Das Werk wirkt in seiner Geschlossenheit, in seiner gedrängten und lebenswahren Handlung stärker als jede allzu deutliche Herausarbeitung tendenziöser Motive vermocht hätte. Es galt, das Abgleiten einiger schlichter, einfacher Menschen aus der ohnehin unsicheren Existenz eines erbärmlichen Mietskasernenlebens in den Jammer der Arbeitslosigkeit zu schildern, ohne jedoch das soziale Problem in den Vordergrund zu stellen und so vom Hauptthema abzukommen. Buch und Regie, beide in den Händen Hans Tintners, haben diese Klippe glücklich umschifft. Die menschliche Not der Heldin dreht durchaus im Vordergrund. Die Not und das Elend eines Mädchens, das unschuldig in dem Räderwerk einer Gesetzes-Apparatur zugrundegeht. Die Wirkung des Films wird Hunderttausenden zu Herzen gehen. Der Film wird aber auch jenen weniger Zahlreichen ins Gewissen sprechen, die aus Gründen, die dem Volk schwer verständlich sind, für das Weiterbestehen jenes unheilvollen Paragraphen, der mit dem Geist des Fortschrittes und der Humanität unvereinbar scheint, eintreten.
Die Regie Tintners ist die Arbeit eines Künstlers, der mit behutsamem Fingerspitzengefühl auch delikate und heikle Dinge anzufassen versteht. Er geht vielleicht allzusehr ins Detail. Dramatischere Straffung wäre dem Film an mancher Stelle nicht abträglich gewesen.

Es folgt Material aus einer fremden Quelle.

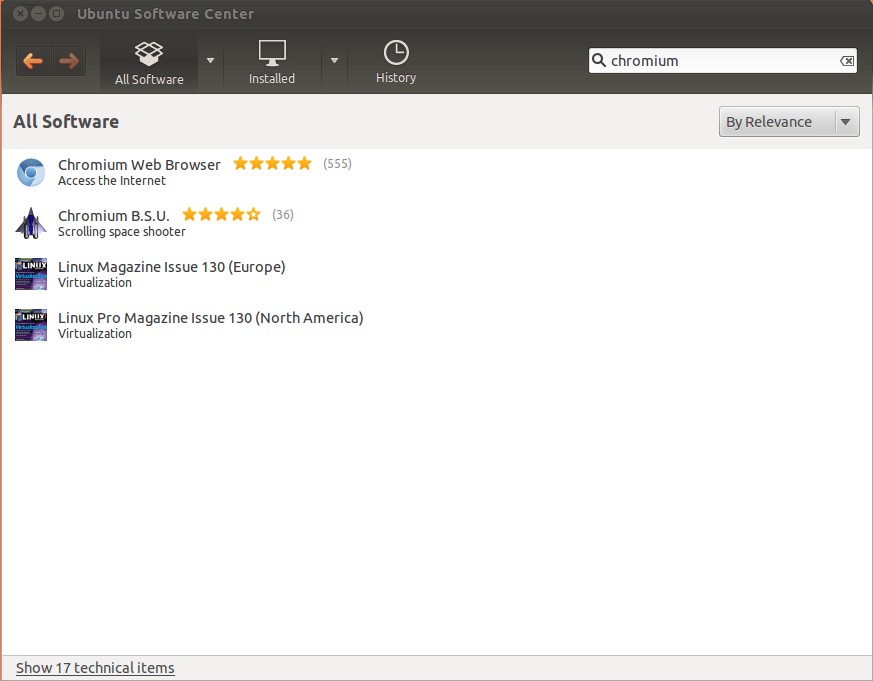Click the back arrow navigation button
Viewport: 873px width, 681px height.
point(33,61)
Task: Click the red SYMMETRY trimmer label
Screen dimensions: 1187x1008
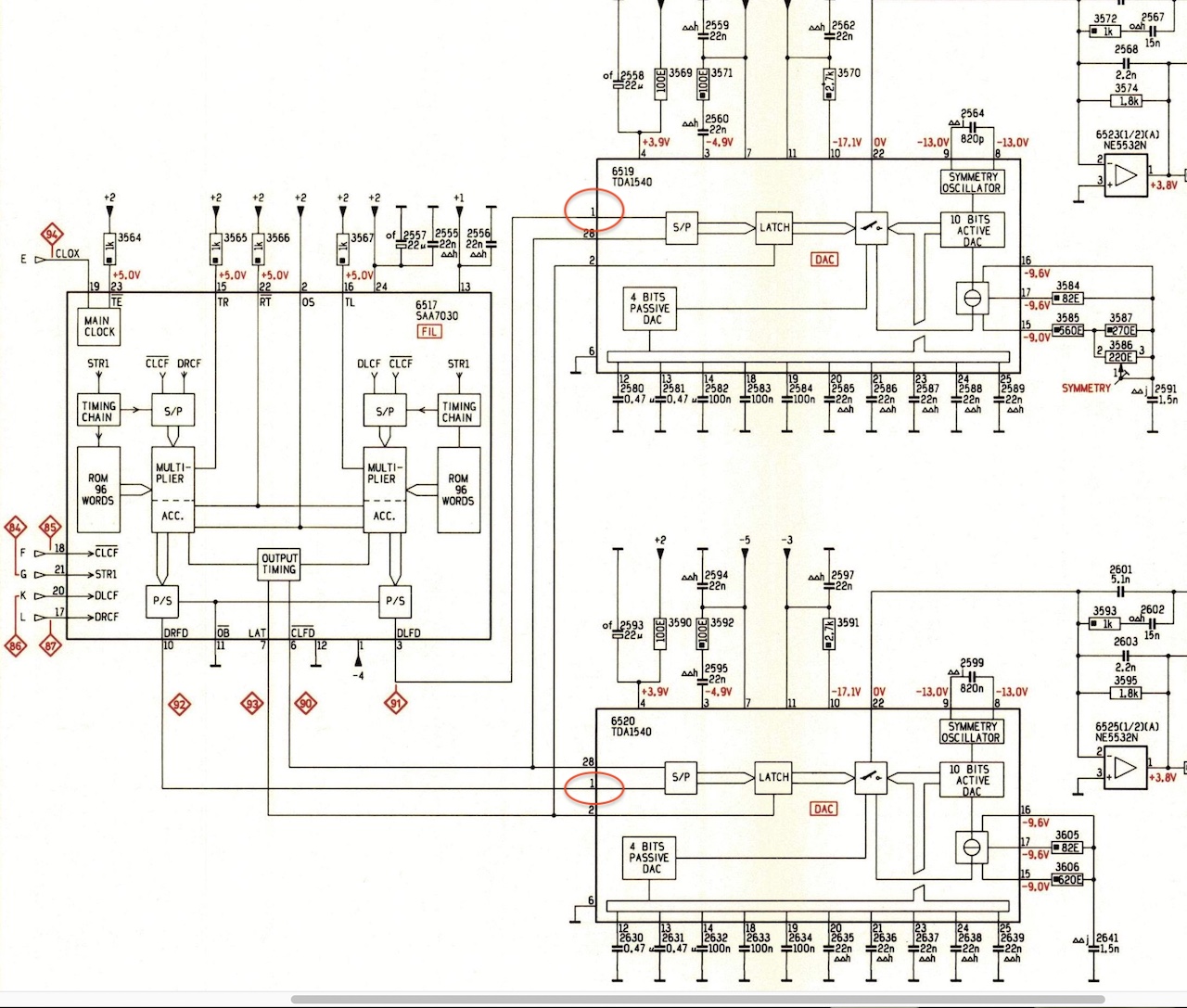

In der Hauptrolle bietet Grete Mosheim eine ihrer besten und geschlossensten Film-Leistungen. Hier steht eine Künstlerin, prädisponiert für den Typ der leidenden, unglücklichen Frau wie keine zweite Künstlerin des deutschen Films. Weniger akzeptabel Nico Turoff, der Bräutigam. Herma Ford als Mutter arbeitet mit schlichten, aber desto eindringlicherein Gesten. Einen frischen Zug bringt die Nachbarin der Dora in den düsteren Film. Durchaus Rahmenfiguren bleiben Claus Clausen, Margarethe Kupfer und Louis Ralph.
Der Film ist als Ton- und Sprechfilm (System Tri-Ergon) hergestellt. Musik und Sprache kommen annehmbar. Schmidt-Gentner zeichnet für die musikalische Illustration.
Der Film wird seinen Weg durch die deutschen Kinos machen! Die gestrige Premiere im »Babylon« stand im Zeichen eines starken Erfolges.